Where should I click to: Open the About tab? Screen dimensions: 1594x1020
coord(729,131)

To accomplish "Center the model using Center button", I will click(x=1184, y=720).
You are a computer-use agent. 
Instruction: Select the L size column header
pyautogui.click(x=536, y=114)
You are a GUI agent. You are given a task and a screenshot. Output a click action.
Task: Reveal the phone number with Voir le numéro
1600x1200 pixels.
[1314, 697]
* * *
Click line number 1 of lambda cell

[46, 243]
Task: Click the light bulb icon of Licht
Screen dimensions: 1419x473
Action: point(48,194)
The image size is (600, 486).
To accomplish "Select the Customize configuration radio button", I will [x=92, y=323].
--
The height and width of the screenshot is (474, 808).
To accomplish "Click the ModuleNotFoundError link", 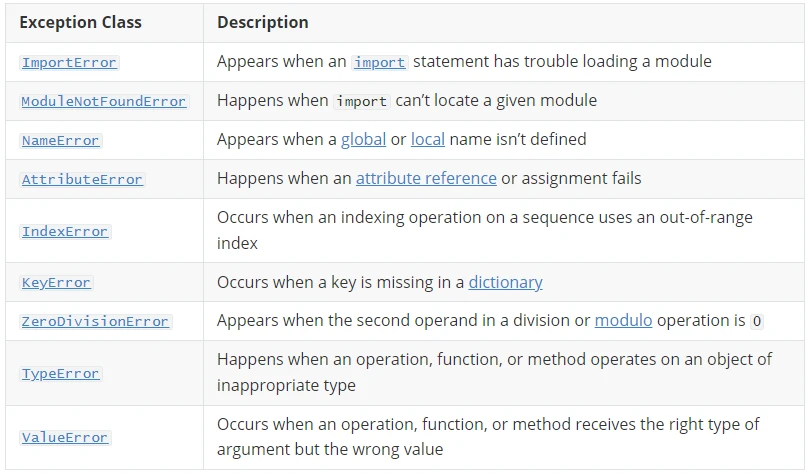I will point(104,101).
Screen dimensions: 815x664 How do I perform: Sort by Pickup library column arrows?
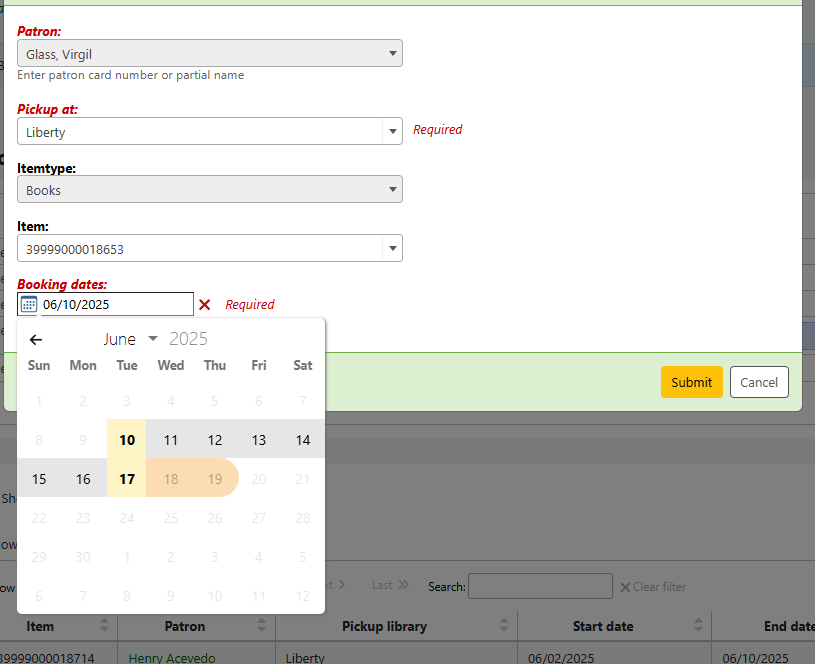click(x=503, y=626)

Your instructions | Say, as a bare number, how many lines of the data hold the string "screenshot".

Reply to the exercise | 2